Warmtepompen, die in aanvulling op de TEO nodig zijn, roepen een extra stroomvraag op. Hoe groot die is, is moeilijk in te schatten. Meestal rekent men (grof) dat om 4J warmte te leveren,je 1J stroom nodig hebt. Bovenstaande elektriciteitsvraag zou dan verdubbelen. Maar door de TEO (als dat lukt) zal dat minder zijn. Hoeveel minder is onduidelijk.
Overigens valt in de Klimaatmonitor de enorme post landbouw (en bosbouw en visserij, maar die tellen niet mee). Dat was in 2018 de grootste post van alle, en dat komt door de kastuinbouw bij Made, de hoofdkern van de gemeente Drimmelen.

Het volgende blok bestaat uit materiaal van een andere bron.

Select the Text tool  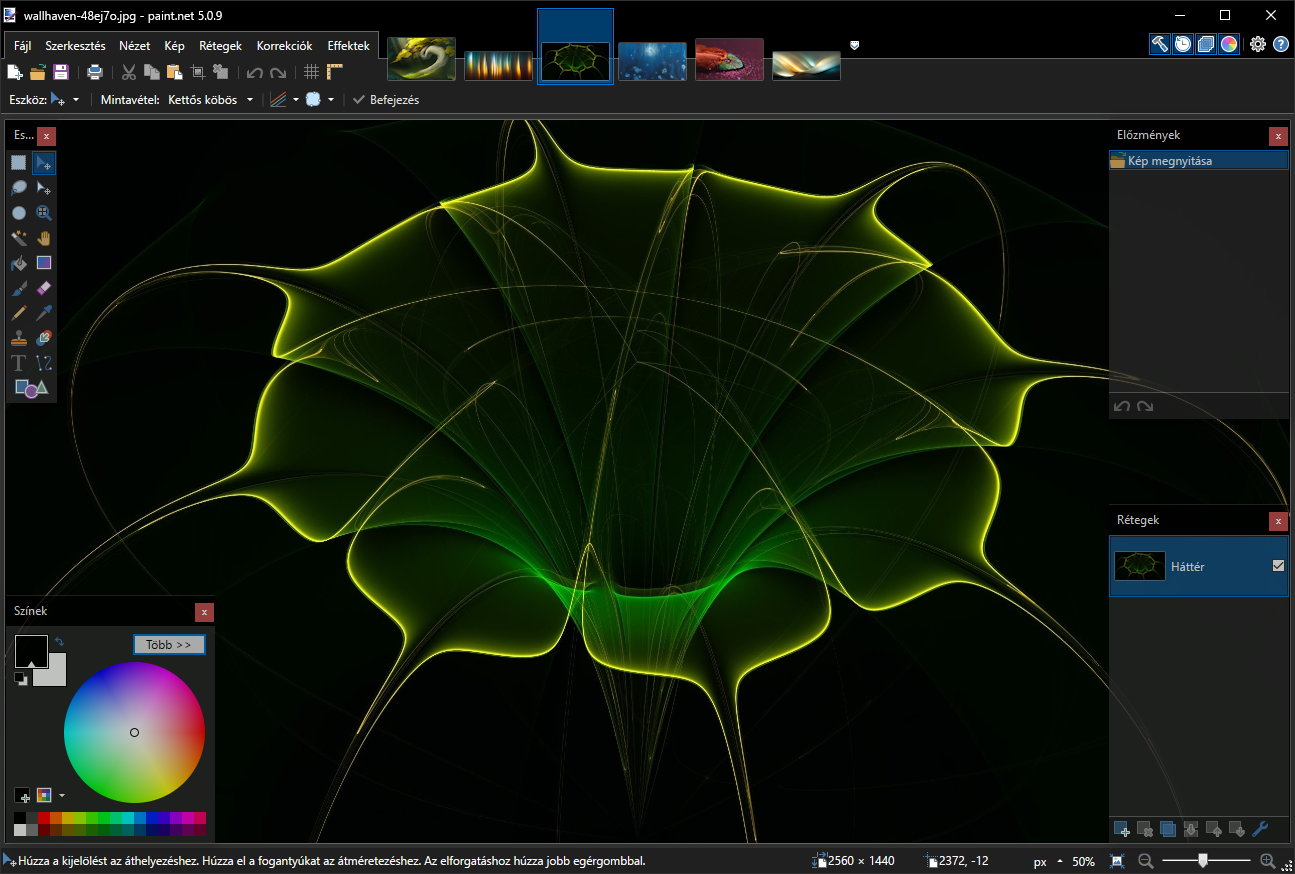click(19, 363)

Het project ‘Energiebesparing’ Het TEC heeft een besparingsteam opgezet, dat gratis huisscans uitvoert en een gratis energiebox levert. Met de uitkering Regeling Reductie Energiegebruik (RREhelpt de gemeente Drimmelen huiseigenaren om energie te besparen.
Het project ‘Zon op Traaise daken’ Het eerste dakproject bestaat uit 120 PV-panelen op het dak van de schietclub Wilhelm Tell, elk 330Wp, die samen jaarlijks goed zijn voor 37000kWh (0,13TJ). Dit loopt via de postcoderoosregeling, die gedurende 15 jaar vrijstelling van energiebelasting verzorgt. Die 15 jaar is ook de looptijd van de afspraak met de schietclub (die 14 panelen krijgt). Voor dit project is een satelliet-coöperatie opgericht, dus een aparte rechtspersoon. Dit paneel moet €377 gaan kosten.
Bedoeling is dat andere dakprojecten volgen.
Het project zonnepark De Bergen Dat park moet 27000 panelen gaan tellen. De bouwvergunning van de gemeente is rond, evenals de SDE+ (zoals gebruikelijk voor 15 jaar). Er loopt nog beroep (niet van mensen uit Terheijden). Men is optimistisch in Terheijden. Het park (SDE+ gegevens zie hieronder) moet 11,3MWp worden en daarmee goed zijn voor ongeveer 11 miljoen kWh (ongeveer 38TJ) .
Het project Windturbine De Noord Er komen 28 windturbines langs de A16, verdeeld over vijf clusters. Een van die vijf clusters is windpark Zonzeel, waar zes turbines komen (zie https://windparkzonzeel.nl/projectinfo/ ): twee van Eneco, drie van Pure Energy en één (via Izzy Projects) van het TEC. Er loopt nog beroep bij de Raad van State. Men is optimistisch in Terheijden.
De precieze kenmerken zijn volgens de website van windpark Zonzeel (dd juli 2020) nog niet bepaald, maar ze moeten ongeveer tussen de 3,5 en 4,5MW worden (tiphoogte rond de 200m). TEC zegt dat ongeveer 16 miljoen kWh gaat worden opgewekt (ca 58TJ), wat een molen van ca 4,5MW impliceert. Mogelijk loopt de website van Zonzeel achter?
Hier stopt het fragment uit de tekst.